I always set the values slightly different, to minimize the probability of un-forced trading, and keep the imbalance durng as large a part of the game as possible. With different values there is always one side that tries to avoid the trade.
Funny enough the sign of the difference does not seem to matter very much. Whether I set C = Q - 25cP or C = Q + 25cP, in both cases the Q has the upper hand in Q-C imbalances with about 58%. But when the values are not as I expect, I always redo the experiment with corrected piece values. In principle one should iterate to self-consistency, but my initial guesses are usually good enough that the second iteration just confirms the result of the first. (With Ultima that might be a bit different!)
How deep are the searches ? I.e time control for the games.
I used 1-min games on a 2.4GHz Core 2 Duo. At some point I was worried that Knights would be under-estimated at faster TC compared to Bishops, because they would start to play very stupid in the end-game, as prootons would get only within the horizon when it was too late for the Knight to catch the passer, while a Bishop can usually already see it early enough in a 4-ply search. So I did some systematic studies with B vs N+P imbalances, at 30 sec, 1min, 2min, 5min. But I did not fnd any systematic dependence of the score on the TC in that range.
Have you thought about monte-carlo ? Not that it is a good alternative to real games but to just compare the effect of brute force statistics vs smart methodology to arrive at the optimal values. I have a playout searcher that I want to refine a bit and play many games to see if it comes up with anything useful. But it is kind of dumb right now throwing away. For checkers it is a little bit smarter since captures are forced there.
I have never tried that. It would be interesting to see f it would work; if it does, it would be a realtime saver.
I don't know if a change of 200cp can take that much games to detect and that it is only 10cp. May be the queen was grossly mis-evaluated in the first place. For very close calls involving exchanges R vs B for instance that 200cp difference should show up quickly. But with the aggressive tuning of today's engine's I wouldn't be surprised. The piece values determined are usually good for that engine only. Queen , bishop pair etc have been highly over-evaluated in many engines at least according to human grand masters. Also in modern engines there is many positional factors that contribute to the overall eval so the piece values are for that eval only. Since our engines are simplistic except for the piece square tables, I would say we should get representative piece values that humans would find acceptable. Aggressive king safety evaluator usually needs its queen badly. Which reminds me about different piece values in middle/end game phases too. For the endgames it should be quicker to determine as the games are started from highly advanced positions.
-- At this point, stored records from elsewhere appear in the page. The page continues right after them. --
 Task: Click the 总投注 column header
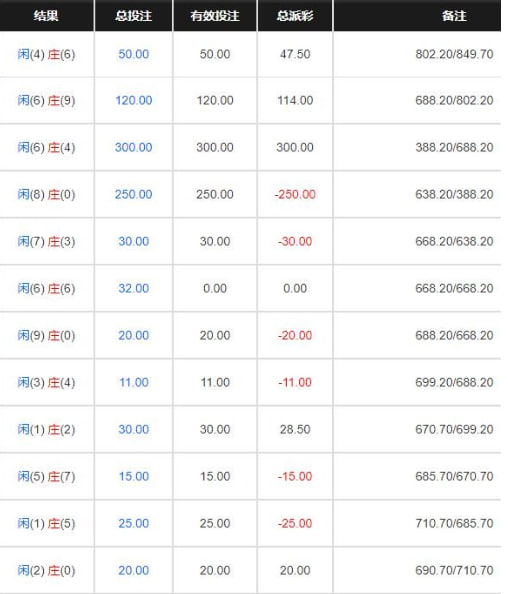[x=134, y=16]
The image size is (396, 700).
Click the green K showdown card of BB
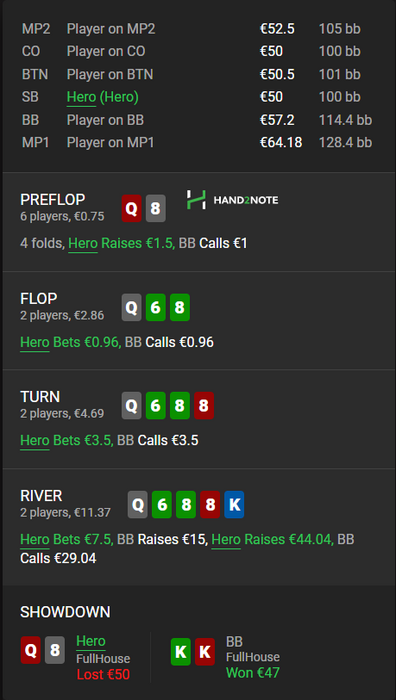click(x=181, y=652)
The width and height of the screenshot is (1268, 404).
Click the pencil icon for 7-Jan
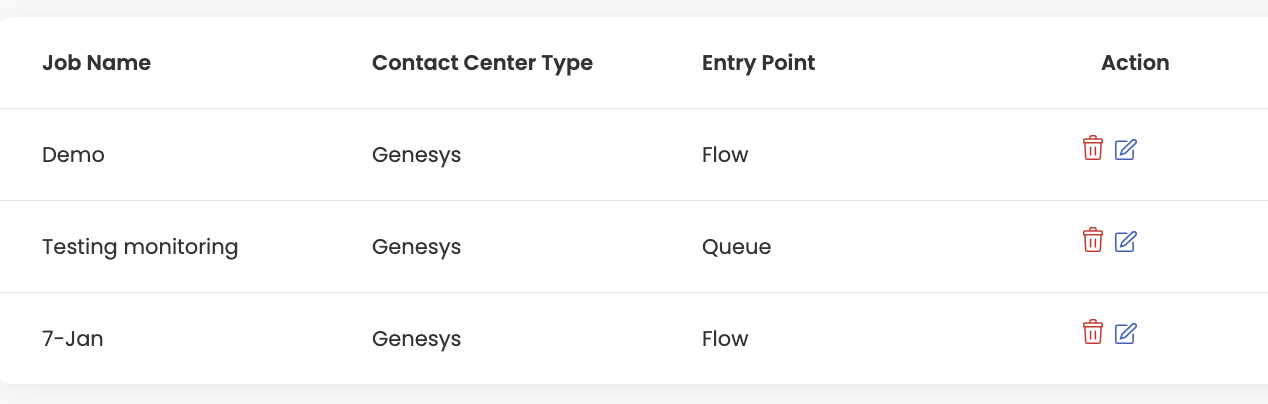pos(1126,334)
Well, it is easy enough to test this. (Intentonally mistuned engine against normalone). The Queen might be an unfavorable case, as it is difficult to trade against other material anyway. Reducing the value to 7 will still not reverse the sign of any simple trade, you would need at least Q vs R+B or something like that. Setting the Rook less valuable than Knight would lead to squandering of the Rook much more often, through simple R-B or R-N trades, for which there should be many opportunities considering you have two Rooks and that the opponent 4 minors. But then we are of course also talking about a much larger percentual error (300 in stead of 500). Setting Q as low as R+P would probably also have a larger impact.
Indeed, end-game values cn be determned through the same method, but did not do very many of them. Just to make sure the surprisingly high Archbishop value was not game-stage dependent. (Sometimes you have this, that a piece that is essentially worthless in the end-game has a very good forking power on a crowded board, so that you can almost always force a trade for something intrinsically more valuable. For instance with a Camel (= (3,1) leaper, where Knight = (2,1) leaper).)
What I do in such a case is select a number of diverse and plausible Pawn structures, where each side has 4-6 Pawns, (always in pairs that are color-conjugated mirrorimages as far as Pawns is concerned), and then add the piece imbalance in a tactically passive way. E.g. if I give white Pawns on a2, b3, c4, g2, h2, and black a7, b6, f7, g6, h7, and want to play A vs R+N, I would put the A and R on a1/a8, and the N on f1/f8. Some Pawn structures would be symmetric, only would have passers, two groups of 3, three groups of 2, etc. And then just play a thousand games and see who has the upper hand.